* Document *
-=-=-=-=-
Jeff Zarrillo has been a life-long Dallas Cowboys fan.
Jeff Zarrillo has been a life-long Dallas Cowboys fan.

To most it would be any random Wednesday in August. Not for my husband, Jeff.

This particular Wednesday in August was his annual visit to Cowboys training camp in Oxnard, Calif. It's similar, I suppose, to sending your child to summer camp for the first time. I made sure he had gas, knew the itinerary, where he was going to have lunch and what time to expect him home safely (with a new Dallas Cowboys hat in hand, no doubt).

When Jeff and I first started dating he mentioned his deep love for sports. I remember him asking if I followed sports. I told him I'd been a "Junior 49er" for a few seasons when I was in junior high school. That's all I could think of in the moment.

"I love sports," he said. "If you cut me I will bleed blue and silver." Those are the Cowboys' colors, in case you don't recognize "America's team."

He even reached down to pull up his pant leg and show me the blue Dallas Cowboys star inked onto his ankle. I learned rather quickly that he comes from an entire sports-loving family with a strong devotion to the team of Staubach and Aikman.

Two weeks after "camp" this year I got a text reading simply "SMH" with a link to a tweet that Tony Romo, the Cowboys oft-injured starting quarterback, had broke yet another bone and could be gone for the season. I knew it meant a rough start to our NFL season at home.

It always irked Jeff when someone would question his love and knowledge of sports after he came out as gay. Before coming out his sports-fandom was never in question. Afterward it played out as if it were some ploy to take people off the scent of his being gay.

I can assure you, Jeff is the real deal.

Many times over the course of our relationship I've come home to find ESPN playing on one TV in the house... and ESPN2 on the other. I can't count how many times Jeff has commented on a game or player only to have the broadcaster on the screen iterate Jeff's thoughts live, sometimes using the same words.

People ask me what's it's like to be married to a "GSL" (Gay Sports Lover) like it's an exciting novelty. It's funny, because I didn't think that the stereotype that most gay men don't know a thing about sports still existed. Apparently it does. It certainly still exists from the outside looking in. Many times when we can't make a social event because our excuse - "the game is on" - is greeted with a quizzical, if not somewhat challenging, response.

"Are you serious?"
-=-=-=-=-
[Items listed in a dataset]
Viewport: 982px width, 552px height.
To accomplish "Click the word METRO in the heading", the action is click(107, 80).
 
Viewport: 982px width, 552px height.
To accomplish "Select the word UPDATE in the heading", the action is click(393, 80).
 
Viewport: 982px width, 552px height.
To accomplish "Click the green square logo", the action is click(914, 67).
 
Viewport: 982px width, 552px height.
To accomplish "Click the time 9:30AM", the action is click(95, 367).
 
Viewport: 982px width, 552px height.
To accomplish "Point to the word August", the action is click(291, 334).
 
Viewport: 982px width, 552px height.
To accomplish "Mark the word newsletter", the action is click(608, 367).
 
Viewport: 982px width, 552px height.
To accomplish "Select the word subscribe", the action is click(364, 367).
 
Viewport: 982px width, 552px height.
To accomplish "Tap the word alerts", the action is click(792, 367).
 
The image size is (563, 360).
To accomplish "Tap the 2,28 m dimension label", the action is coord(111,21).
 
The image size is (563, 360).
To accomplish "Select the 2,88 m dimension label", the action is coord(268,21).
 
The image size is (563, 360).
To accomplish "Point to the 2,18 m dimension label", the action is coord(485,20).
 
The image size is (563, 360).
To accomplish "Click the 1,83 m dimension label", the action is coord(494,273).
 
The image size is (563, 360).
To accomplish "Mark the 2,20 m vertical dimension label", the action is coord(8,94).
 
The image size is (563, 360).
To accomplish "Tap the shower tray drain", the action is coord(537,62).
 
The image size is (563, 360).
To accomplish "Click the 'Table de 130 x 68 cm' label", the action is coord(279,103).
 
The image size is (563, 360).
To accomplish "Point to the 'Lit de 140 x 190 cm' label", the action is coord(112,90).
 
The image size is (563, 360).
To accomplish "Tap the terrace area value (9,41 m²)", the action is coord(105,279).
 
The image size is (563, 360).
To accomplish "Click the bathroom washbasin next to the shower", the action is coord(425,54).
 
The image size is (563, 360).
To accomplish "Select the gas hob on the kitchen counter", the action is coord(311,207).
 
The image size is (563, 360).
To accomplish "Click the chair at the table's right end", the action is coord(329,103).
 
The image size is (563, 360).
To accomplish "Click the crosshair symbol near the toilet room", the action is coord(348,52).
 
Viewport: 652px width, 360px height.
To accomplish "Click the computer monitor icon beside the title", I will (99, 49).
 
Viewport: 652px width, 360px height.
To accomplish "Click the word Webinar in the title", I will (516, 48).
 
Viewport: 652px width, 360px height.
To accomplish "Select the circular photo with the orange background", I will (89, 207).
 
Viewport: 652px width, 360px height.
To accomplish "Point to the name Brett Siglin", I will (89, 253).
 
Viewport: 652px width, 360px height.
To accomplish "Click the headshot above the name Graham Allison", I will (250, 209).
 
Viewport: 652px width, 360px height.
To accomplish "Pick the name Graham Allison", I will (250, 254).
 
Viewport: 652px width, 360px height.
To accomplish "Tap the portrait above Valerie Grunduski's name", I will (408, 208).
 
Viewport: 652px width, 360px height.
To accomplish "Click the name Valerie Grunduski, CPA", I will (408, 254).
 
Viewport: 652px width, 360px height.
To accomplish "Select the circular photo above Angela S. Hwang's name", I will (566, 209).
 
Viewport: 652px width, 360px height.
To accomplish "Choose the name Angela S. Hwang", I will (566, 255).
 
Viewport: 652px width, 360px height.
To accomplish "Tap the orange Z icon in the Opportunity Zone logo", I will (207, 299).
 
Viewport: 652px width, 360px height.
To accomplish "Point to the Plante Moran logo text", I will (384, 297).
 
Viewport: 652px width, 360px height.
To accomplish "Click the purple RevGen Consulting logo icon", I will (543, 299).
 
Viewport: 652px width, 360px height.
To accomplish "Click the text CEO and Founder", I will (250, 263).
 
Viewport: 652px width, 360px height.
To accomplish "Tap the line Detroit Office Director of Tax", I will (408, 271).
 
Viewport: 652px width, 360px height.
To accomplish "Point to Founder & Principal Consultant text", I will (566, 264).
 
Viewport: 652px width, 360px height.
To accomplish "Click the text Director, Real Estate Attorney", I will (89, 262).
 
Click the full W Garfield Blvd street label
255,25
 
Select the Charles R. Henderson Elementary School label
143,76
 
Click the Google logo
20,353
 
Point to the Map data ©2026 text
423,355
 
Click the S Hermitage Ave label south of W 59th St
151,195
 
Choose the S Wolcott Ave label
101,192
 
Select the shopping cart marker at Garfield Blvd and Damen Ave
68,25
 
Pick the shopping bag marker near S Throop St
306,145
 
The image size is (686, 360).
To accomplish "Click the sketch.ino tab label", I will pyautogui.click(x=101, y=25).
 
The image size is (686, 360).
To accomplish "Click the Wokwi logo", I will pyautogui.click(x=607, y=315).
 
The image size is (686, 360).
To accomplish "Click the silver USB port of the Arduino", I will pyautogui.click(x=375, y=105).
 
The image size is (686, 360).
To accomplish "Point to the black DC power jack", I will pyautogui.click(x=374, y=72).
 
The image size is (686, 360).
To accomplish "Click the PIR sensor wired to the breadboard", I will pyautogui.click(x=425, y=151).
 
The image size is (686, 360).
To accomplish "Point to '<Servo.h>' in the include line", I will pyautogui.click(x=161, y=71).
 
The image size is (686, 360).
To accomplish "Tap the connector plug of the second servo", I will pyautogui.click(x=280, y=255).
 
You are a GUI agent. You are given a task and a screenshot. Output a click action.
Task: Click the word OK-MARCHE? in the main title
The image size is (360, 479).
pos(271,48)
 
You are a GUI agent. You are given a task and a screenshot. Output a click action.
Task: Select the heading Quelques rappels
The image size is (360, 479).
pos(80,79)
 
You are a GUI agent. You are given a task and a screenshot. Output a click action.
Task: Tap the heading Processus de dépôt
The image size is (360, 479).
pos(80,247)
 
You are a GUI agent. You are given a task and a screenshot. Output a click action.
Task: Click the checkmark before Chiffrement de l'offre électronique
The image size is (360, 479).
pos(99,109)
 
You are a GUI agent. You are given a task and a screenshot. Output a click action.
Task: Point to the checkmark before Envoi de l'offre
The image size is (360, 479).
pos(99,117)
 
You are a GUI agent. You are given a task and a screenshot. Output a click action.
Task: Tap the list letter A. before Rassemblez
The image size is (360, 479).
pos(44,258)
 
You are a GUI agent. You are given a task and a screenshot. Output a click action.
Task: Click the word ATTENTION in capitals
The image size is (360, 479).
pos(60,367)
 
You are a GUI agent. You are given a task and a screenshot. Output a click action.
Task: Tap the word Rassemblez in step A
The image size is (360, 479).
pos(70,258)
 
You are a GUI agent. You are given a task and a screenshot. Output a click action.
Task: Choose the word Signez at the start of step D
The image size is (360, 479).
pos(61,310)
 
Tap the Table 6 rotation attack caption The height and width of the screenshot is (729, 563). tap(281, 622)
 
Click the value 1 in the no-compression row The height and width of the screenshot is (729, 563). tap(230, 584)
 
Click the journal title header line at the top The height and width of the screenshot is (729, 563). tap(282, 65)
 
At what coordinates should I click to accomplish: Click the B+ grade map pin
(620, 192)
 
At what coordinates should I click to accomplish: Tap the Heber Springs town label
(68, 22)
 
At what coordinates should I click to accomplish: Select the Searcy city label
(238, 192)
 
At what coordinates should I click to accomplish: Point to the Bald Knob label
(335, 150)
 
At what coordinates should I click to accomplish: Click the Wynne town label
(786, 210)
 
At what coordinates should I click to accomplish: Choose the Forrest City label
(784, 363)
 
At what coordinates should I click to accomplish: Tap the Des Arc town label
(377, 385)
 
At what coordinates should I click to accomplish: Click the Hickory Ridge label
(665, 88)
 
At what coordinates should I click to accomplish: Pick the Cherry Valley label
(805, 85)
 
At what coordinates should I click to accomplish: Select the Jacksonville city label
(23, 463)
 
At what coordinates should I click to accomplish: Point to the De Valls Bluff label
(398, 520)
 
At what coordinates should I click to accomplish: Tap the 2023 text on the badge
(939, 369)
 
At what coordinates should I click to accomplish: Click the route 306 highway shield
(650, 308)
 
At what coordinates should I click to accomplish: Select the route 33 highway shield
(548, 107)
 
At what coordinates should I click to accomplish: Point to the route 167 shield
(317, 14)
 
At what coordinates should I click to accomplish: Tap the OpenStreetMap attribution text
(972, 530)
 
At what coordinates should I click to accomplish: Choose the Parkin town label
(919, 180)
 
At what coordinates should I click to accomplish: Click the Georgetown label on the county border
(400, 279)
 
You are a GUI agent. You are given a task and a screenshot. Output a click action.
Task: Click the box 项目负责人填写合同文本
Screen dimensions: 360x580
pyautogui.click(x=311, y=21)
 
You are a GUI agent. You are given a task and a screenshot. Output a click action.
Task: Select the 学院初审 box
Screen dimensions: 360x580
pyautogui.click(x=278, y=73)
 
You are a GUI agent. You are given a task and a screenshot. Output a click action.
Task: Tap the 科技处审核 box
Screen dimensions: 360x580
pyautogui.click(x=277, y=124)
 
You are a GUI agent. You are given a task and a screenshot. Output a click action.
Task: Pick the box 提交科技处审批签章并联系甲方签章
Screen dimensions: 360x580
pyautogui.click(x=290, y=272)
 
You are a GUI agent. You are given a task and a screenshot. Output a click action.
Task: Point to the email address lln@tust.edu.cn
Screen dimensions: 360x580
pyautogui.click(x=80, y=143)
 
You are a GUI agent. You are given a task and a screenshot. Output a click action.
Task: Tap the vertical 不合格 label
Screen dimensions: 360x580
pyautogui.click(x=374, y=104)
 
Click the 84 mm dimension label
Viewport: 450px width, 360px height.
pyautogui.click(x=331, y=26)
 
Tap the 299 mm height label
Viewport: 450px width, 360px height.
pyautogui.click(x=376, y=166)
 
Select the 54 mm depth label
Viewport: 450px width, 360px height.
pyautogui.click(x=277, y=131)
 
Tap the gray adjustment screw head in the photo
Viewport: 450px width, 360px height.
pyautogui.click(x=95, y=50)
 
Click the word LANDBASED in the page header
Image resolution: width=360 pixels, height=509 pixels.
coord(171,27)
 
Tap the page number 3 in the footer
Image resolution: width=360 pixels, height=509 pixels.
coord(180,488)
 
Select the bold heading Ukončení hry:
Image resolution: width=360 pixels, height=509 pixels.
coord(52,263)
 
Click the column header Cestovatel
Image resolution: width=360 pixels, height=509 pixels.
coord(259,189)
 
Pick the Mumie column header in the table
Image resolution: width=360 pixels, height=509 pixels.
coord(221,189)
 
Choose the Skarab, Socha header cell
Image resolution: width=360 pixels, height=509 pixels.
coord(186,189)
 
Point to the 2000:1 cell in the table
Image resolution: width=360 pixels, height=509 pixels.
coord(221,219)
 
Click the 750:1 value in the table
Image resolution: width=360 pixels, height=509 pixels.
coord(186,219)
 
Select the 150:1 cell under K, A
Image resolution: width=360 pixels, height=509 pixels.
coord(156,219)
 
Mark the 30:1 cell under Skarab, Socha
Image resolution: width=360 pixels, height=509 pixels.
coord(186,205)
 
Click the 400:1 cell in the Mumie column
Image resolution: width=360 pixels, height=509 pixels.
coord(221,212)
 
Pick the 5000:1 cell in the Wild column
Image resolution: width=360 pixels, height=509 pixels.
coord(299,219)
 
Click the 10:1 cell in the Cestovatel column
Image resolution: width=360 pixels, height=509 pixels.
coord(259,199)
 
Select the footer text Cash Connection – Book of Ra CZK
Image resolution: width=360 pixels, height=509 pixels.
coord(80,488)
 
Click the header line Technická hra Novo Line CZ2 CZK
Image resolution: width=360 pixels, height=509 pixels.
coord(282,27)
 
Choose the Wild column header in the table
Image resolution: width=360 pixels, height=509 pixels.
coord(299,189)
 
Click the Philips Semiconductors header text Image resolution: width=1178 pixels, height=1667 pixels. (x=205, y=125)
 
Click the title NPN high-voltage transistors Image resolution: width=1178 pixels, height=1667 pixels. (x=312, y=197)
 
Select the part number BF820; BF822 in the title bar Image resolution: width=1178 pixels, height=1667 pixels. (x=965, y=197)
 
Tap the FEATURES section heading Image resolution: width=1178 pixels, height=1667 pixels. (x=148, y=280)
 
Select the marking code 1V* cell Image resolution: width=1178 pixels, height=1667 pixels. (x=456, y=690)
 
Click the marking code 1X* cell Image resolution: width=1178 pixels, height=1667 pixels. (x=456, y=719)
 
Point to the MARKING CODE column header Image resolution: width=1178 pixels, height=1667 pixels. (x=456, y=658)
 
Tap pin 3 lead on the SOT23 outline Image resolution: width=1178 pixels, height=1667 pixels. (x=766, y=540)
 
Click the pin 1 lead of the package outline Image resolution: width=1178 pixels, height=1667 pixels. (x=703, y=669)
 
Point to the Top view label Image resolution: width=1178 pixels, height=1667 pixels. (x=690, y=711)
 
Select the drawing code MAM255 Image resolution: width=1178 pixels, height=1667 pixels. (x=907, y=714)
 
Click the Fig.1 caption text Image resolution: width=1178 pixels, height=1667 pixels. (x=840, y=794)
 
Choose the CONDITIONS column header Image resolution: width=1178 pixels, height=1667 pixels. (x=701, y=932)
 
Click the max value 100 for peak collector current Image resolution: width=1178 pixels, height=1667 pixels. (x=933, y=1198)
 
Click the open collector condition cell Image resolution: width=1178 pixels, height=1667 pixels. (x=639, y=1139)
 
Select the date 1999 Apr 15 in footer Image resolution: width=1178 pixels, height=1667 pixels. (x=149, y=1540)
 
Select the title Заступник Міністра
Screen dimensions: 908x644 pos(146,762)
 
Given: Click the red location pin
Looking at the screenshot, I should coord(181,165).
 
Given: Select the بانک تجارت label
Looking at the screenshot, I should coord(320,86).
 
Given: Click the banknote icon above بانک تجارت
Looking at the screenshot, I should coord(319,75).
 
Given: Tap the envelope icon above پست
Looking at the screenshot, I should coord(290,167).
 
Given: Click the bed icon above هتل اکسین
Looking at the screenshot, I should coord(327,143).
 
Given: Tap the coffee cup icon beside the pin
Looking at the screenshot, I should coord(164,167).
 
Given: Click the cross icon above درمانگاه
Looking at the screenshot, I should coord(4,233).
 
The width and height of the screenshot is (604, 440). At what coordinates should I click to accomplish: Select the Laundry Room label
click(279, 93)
-=-=-=-=-
* Exercise instructions *
A. Name every Dallas Cowboys player the essay about the Cowboys fan mentions by name.
B. Pick up the essay about the Cowboys fan right after its final line and keep writing it.
The records were taken from a separate source, unrelated to the essay.

* Answers in order *
A. Staubach, Aikman, Tony Romo

B.
Yes. As serious as anyone can be about something they truly are passionate about.

That's what it boils down to. Passion. I admit, at first, I thought that my lack of passion for sports would eventual bore Jeff and my "stereotypical" passion for theatre might actually turn him off. But what's resulted after a 15-plus year relationship is finding that our differences have become our understanding and not our expectations. I've learned to love going to a game with Jeff and, yes, after taking Jeff to his first musical we can't leave New York without seeing at least one show together.

We've come a long way. With fitness, athleticism, gay sports leagues and more and more athletes coming out, that wall of stereotyping and homophobia is starting to crack. It's crumbling from the inside-out, in addition to the outside-in. This isn't simply a result of brave professionals like Jason Collins and others who have come out and become outspoken LGBT advocates, but also due to the exposure of who we truly are through everyday people's stories.

We are more seen and understood now more than ever, and yet we still have such a long way to go.

So even though Romo may not be playing till mid-season or at all this season (we just gave up two tickets to the Niners v. Cowboys game because of it) I know that the NFL Sunday Ticket will be on every weekend and Jeff will pace around the couch, arguing with the television and wondering why he never became a sportscaster. I will sit on the stairs and watch him, encourage him to stay calm, and love him for being true to who he is and letting me in on this part of his world.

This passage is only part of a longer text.